Record list:
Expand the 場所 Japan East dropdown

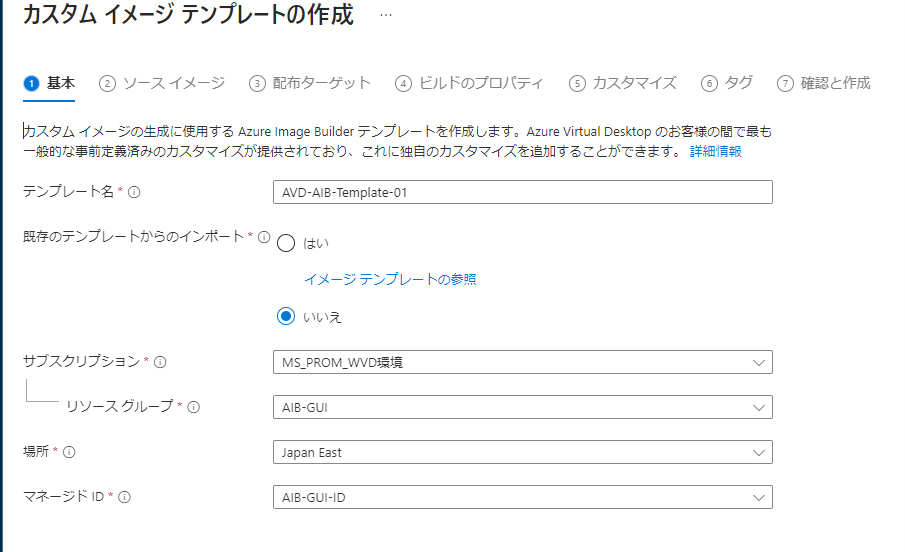pos(522,452)
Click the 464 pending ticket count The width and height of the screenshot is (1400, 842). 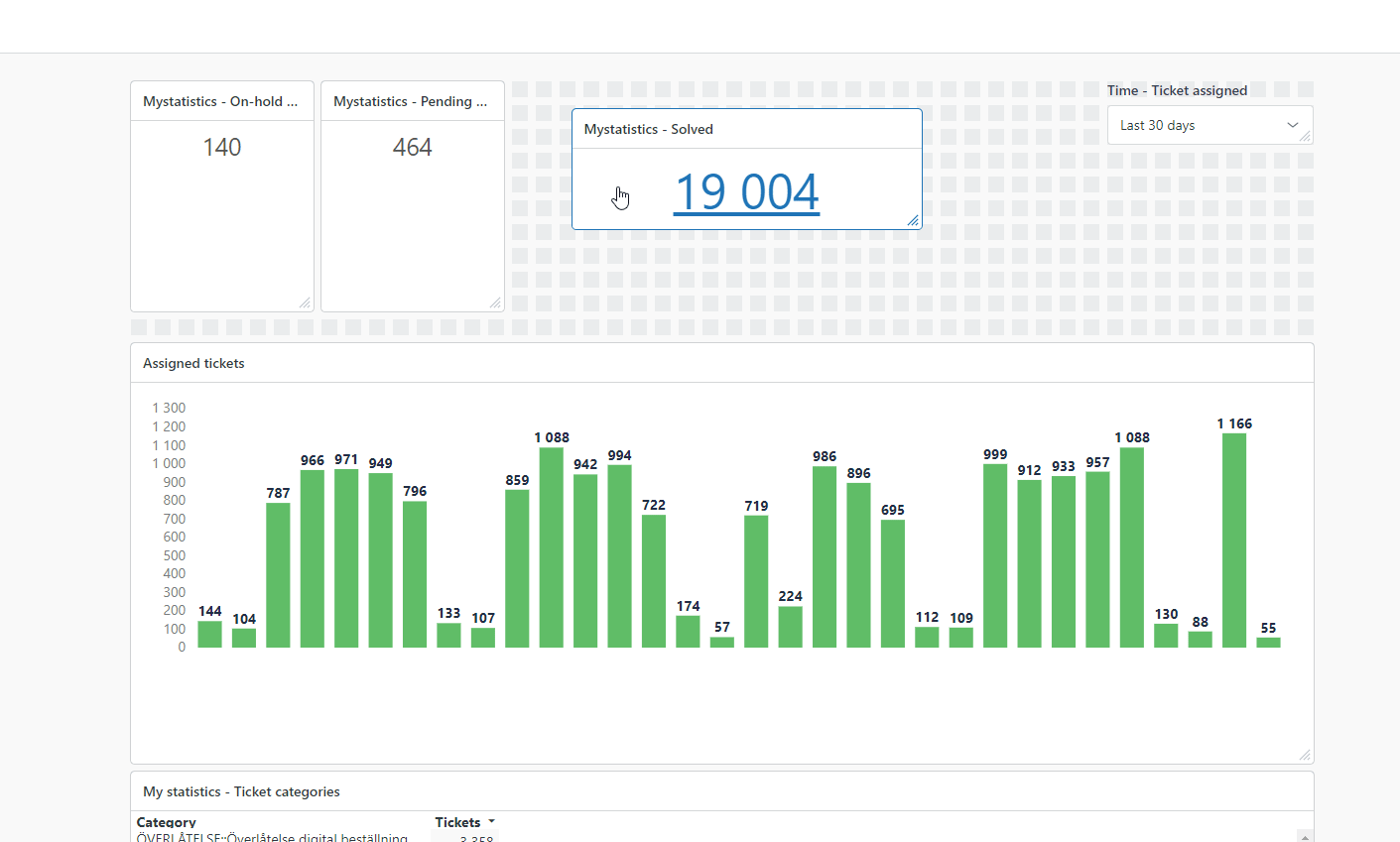[x=413, y=148]
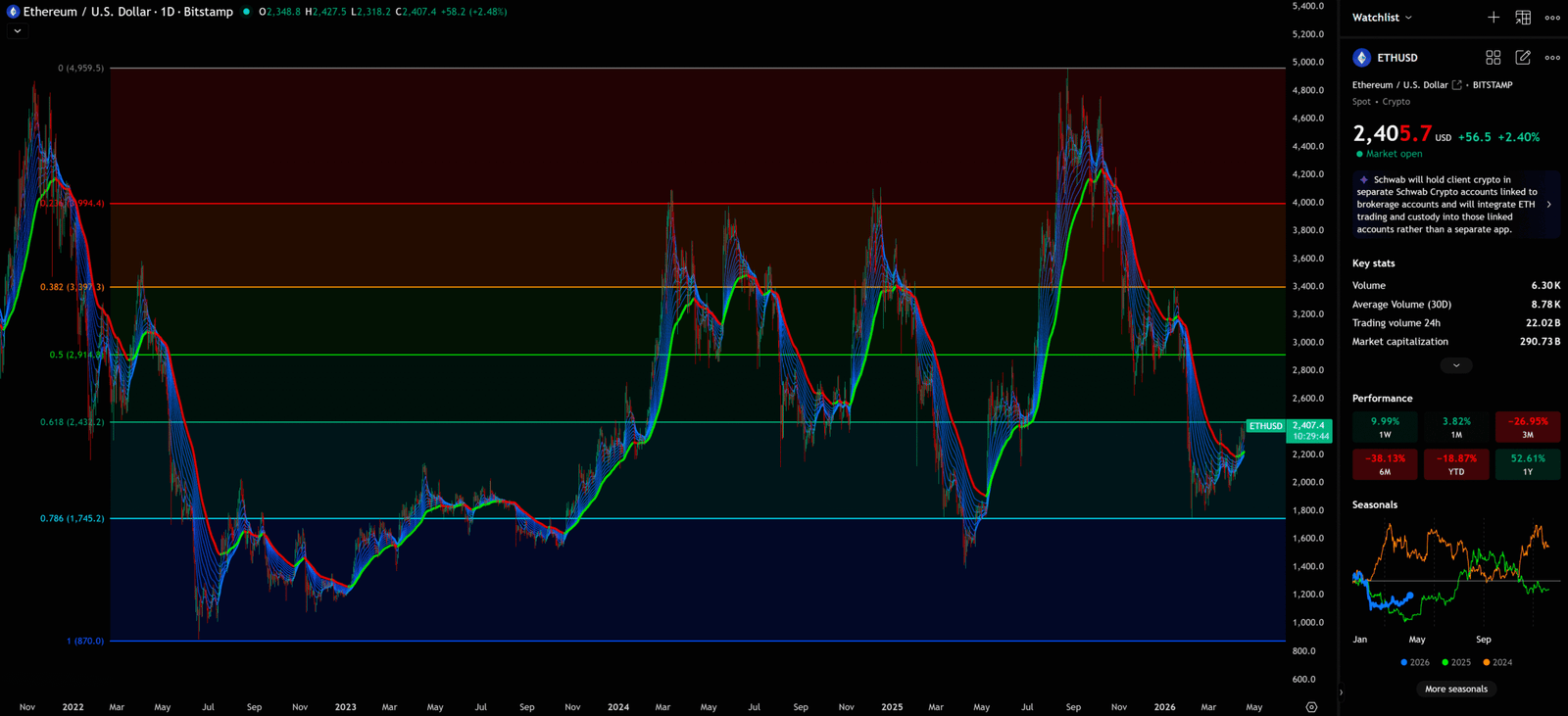Viewport: 1568px width, 716px height.
Task: Open the ETHUSD note edit icon
Action: coord(1523,58)
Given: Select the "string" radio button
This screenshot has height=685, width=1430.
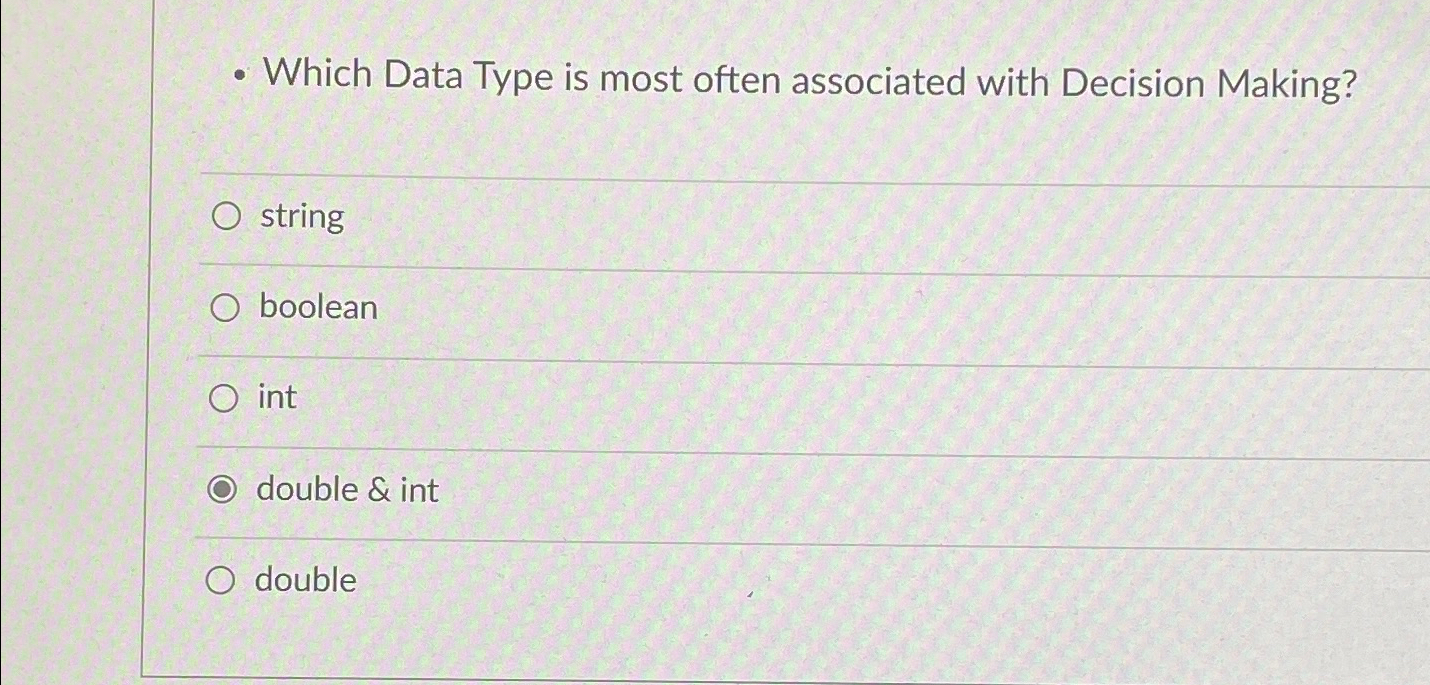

Request:
Can you lay out the entries as a Markdown table with the columns Row and Line, starting with the line containing "Given: Select the" and going on through the end of the entries? Skip blank lines and leave out the pictures.

Response:
| Row | Line |
|---|---|
| 1 | Given: Select the "string" radio button |
| 2 | This screenshot has height=685, width=1430. |